Inflation is widely expected to remain above target in 2022, and is keeping investors on their toes. Global fund managers have consistently cited inflation as the main risk to markets over the past few months.

All this has raised the prospect of central banks tightening monetary policy, including potentially increasing interest rates, to try and bring inflation down. However, this is a potential risk to the post-pandemic global economic recovery. As Bezalel notes: “There is a real risk that inflation fears force central banks to increase the pace of tightening just as the global economy slows down. This could cause a setback to recovery next year.”

Bezalel, manager of Jupiter Strategic Bond, a member of interactive investor’s Super 60 list, further points out: “Central banks are…under enormous pressure to normalise monetary policy, and this pressure is increasing as inflation numbers continue to come in ahead of target.”

While monetary policy remains very loose by historic standards, there are already nascent signs of tightening. Bezalel says: “The pace of central bank balance sheet expansion has pretty much stalled out. Also, money supply growth has rolled over in all major economies.”

According to Bezalel, the inflation we are seeing is transitory, driven by factors relating to economies re-opening post-pandemic. He points out that while supply chain problems are more complicated than previously thought and will continue into the new year, “they won’t be with us forever”. Likewise, disruptions to the labour market, another driver of inflation, should also ease up.

He says: “Peeling back the surface, the average cost of labour per unit of output hasn’t actually increased. I expect to see wage pressures tail off as more and more people come back to work. In fact, in the US, broadly speaking, productivity has been comfortably outpacing real compensation per hour.”

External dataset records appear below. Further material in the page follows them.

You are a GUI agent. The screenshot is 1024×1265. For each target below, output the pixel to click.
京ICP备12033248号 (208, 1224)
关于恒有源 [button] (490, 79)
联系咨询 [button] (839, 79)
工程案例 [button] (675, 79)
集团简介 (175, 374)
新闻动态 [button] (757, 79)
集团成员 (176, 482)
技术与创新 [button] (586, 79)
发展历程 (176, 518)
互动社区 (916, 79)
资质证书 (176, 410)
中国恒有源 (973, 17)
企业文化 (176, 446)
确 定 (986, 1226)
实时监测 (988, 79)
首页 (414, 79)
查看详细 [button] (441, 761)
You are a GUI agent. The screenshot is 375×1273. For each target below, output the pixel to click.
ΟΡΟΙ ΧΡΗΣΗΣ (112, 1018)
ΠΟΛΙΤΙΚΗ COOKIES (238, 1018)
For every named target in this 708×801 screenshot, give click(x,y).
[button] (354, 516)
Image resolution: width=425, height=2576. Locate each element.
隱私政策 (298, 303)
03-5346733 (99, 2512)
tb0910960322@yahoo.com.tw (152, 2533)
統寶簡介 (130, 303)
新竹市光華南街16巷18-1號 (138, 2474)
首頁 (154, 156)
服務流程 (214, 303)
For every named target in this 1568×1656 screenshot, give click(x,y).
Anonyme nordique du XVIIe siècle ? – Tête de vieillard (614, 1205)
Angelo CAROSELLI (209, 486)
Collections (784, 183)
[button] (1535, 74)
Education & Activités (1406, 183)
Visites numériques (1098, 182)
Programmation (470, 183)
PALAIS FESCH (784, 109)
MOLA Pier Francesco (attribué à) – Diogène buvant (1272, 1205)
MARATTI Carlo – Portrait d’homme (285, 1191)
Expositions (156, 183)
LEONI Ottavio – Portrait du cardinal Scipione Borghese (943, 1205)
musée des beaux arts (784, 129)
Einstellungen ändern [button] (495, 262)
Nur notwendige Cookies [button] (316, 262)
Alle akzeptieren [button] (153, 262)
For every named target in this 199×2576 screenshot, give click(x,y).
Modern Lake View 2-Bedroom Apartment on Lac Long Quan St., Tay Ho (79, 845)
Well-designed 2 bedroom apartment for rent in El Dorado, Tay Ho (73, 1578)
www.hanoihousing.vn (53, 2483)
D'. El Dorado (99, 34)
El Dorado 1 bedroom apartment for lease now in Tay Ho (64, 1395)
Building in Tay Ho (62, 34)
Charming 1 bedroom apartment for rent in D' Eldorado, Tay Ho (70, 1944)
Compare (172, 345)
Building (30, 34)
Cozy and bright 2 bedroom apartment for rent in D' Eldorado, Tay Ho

If central banks move too quickly, Bezalel says, they risk adding to several other headwinds likely to hold back the economic recovery. He notes: “Looking ahead into 2022, I see significant headwinds for the global economy as Chinese demand slows and some of the tailwinds of fiscal policy and pent-up demand that have sustained the economy since the pandemic start to fade.”

Of particular concern to Bezalel is the outlook for the Chinese economy. He points to recent trouble in China’s real estate sector. He notes: “The sector, at approximately $60 trillion (£44.8 trillion), is by some measures the world’s largest asset class. More importantly, 80% of Chinese household wealth is concentrated in real estate, compared with just 15% in the US, and 60% in Japan at the heights before the Japan property crash in the late 1980s. I expect this real estate crisis to ripple out across the rest of the world.”

One affect has been Chinese import demand slowing. Bezalel says that there are signs of a slowdown in growth in Eastern Europe, which acts as a bellwether for Chinese demand due to so much western European production being located in the region. He also notes that we are already seeing a slowdown in Germany, for which China is a big market. While it is hard to gauge how much this is the result of renewed Covid fears or a slowdown in China, it needs to be watched closely. Adding rate rises and monetary tightening would exacerbate these problems.